Gen8+'s MUL instruction doesn't ignore the high 16-bits of one source
like on earlier platforms, so we can constant propagate into it without
worry. Integer multiplies (not into the accumulator, which is done for
imul_high) are lowered in lower_integer_multiplication(), so it's safe
there as well.
On Broadwell, fragment shaders only:
total instructions in shared programs:
4377769 ->
4377451 (-0.01%)
instructions in affected programs: 48064 -> 47746 (-0.66%)
helped: 156
On Broadwell, vertex shaders only:
total instructions in shared programs:
2858885 ->
2856313 (-0.09%)
instructions in affected programs: 26380 -> 23808 (-9.75%)
helped: 134
On Broadwell, vertex shaders only (with INTEL_USE_NIR=1):
total instructions in shared programs:
2911688 ->
2865984 (-1.57%)
instructions in affected programs:
1421715 ->
1376011 (-3.21%)
helped: 6186
Reviewed-by: Jason Ekstrand <jason.ekstrand@intel.com>
/* Fit this constant in by commuting the operands.

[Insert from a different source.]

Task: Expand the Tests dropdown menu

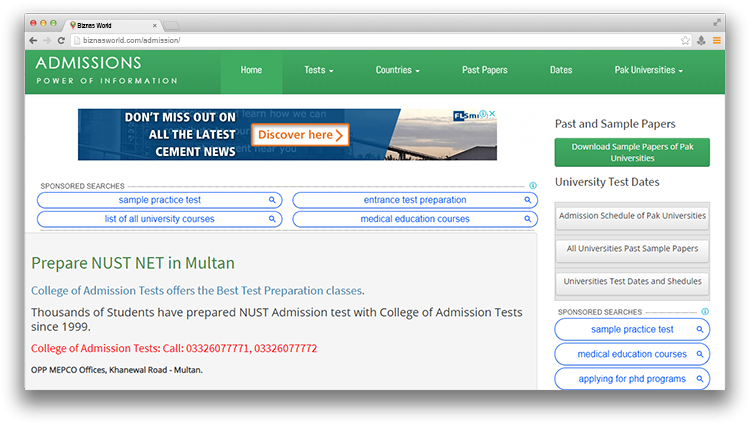Action: coord(318,70)
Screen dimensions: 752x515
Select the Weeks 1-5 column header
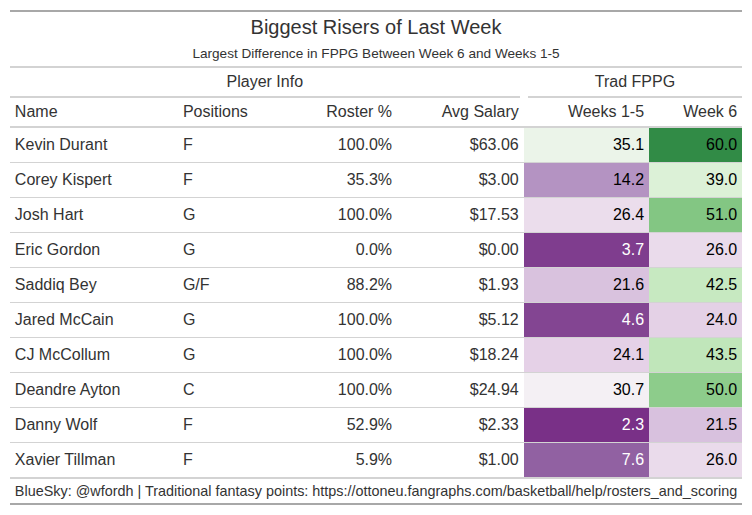tap(606, 112)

* Exception: we can't do this for 32-bit integer MUL/MACH
* because it's asymmetric.
+ *
+ * The BSpec says for Broadwell that
+ *
+ * "When multiplying DW x DW, the dst cannot be accumulator."
+ *
+ * Integer MUL with a non-accumulator destination will be lowered
+ * by lower_integer_multiplication(), so don't restrict it.
*/
- if ((inst->opcode == BRW_OPCODE_MUL ||
+ if (((inst->opcode == BRW_OPCODE_MUL &&
+ inst->dst.is_accumulator()) ||
inst->opcode == BRW_OPCODE_MACH) &&
(inst->src[1].type == BRW_REGISTER_TYPE_D ||
inst->src[1].type == BRW_REGISTER_TYPE_UD))